- [Written request 1] Please reproduce, word for word, the part of the Mathematica explanation that opens with the words containing "I print out" and closes with "is \partial_x f )".
- [Written request 2] In the Mathematica explanation, how is tau2 obtained from tau1?

- [Text segment]
+ + +
I am sorry cause I can't use the mathematica stuff. I can open the files but can't execute them.

Yes, with the reader you can only view them, but as I executed them in Mathematica, you can read the results of the commands...

Although it is a bit clumsy, the expressions should speak for themselves if you are used to Mathematica. (and with a bit more effort and guess work, even if you are not).

I'll try to explain the gist of the approach: I use two kinds of objects: matrices (nested lists with depth 2 - standard convention in Mathematica), and functions.

On the first line, g, for instance, is a matrix. To address elements of a matrix, one writes g[[ a, b]] where a and b are the number of the row and the column, respectively (from 1 to 4).

On the next line, I print it out in "matrixform".

Same for eta: it's a matrix.

Now, E1 is your famous E matrix (but E exists in mathematica). Now, I think there's a bug there (or, better, a limitation), in that I'm not sure that Sqrt takes the MATRIX square root, should check it. But for diagonal matrices as we are using here, that doesn't matter.

So E1 is a matrix too.

tau1 is calculated from E1 (Inverse is the instruction for matrix inversion, Transpose for transposition, should be evident), and printed out.

I print out the result of tau1 in "matrix form". Tau1 is the matrix of the form of tau as in your equation (22) second paper.

gunder is the inverse matrix of g (and hence also the matrix of g^{a,b}).
I print it out.

tau2 is the other form of tau, which is the inverse transposed of tau1. It is also a matrix, and printed out.

And then things get a bit more involved.

First, var is a list of 4 symbols, which represent the 4 coordinates (in which the elements of all these matrices are expressed). I need this in order to be able to translate something like partial_3 (g_{1,1}):
I take g_{1,1}, which is, in mathematica, g[[1,1]], and then I have to compute its derivative wrt the third variable. The symbol of the third variable is var[[3]], so this derivative becomes:
D[g[[1,1]] , var[[3]] ]
(D is the derivative function in mathematica: D[f(x,y),x] is \partial_x f )

Mathematica doesn't know the Einstein summation convention, so I have to explicitly sum over, eh, sums:

Sum[expression,{i,1,4}] will be the sum of expression, 4 times, where i takes on respectively the values 1,2,3, and 4.

gammaunder[nu_,lambda_,kappa_] is NOT a matrix, but a function (of 3 numbers, all within range 1 to 4). That is, if you type gammaunder[1,3,3], it will return you an expression, supposed to be the Christoffel symbols of the kind you give in appendix A.
+ + +
- [Data shown]

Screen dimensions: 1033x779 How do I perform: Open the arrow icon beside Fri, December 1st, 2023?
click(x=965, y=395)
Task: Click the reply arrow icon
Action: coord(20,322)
+ + +
- [Final answer 1]
I print out the result of tau1 in "matrix form". Tau1 is the matrix of the form of tau as in your equation (22) second paper.

gunder is the inverse matrix of g (and hence also the matrix of g^{a,b}).
I print it out.

tau2 is the other form of tau, which is the inverse transposed of tau1. It is also a matrix, and printed out.

And then things get a bit more involved.

First, var is a list of 4 symbols, which represent the 4 coordinates (in which the elements of all these matrices are expressed). I need this in order to be able to translate something like partial_3 (g_{1,1}):
I take g_{1,1}, which is, in mathematica, g[[1,1]], and then I have to compute its derivative wrt the third variable. The symbol of the third variable is var[[3]], so this derivative becomes:
D[g[[1,1]] , var[[3]] ]
(D is the derivative function in mathematica: D[f(x,y),x] is \partial_x f )

- [Final answer 2] tau2 is the inverse transposed of tau1.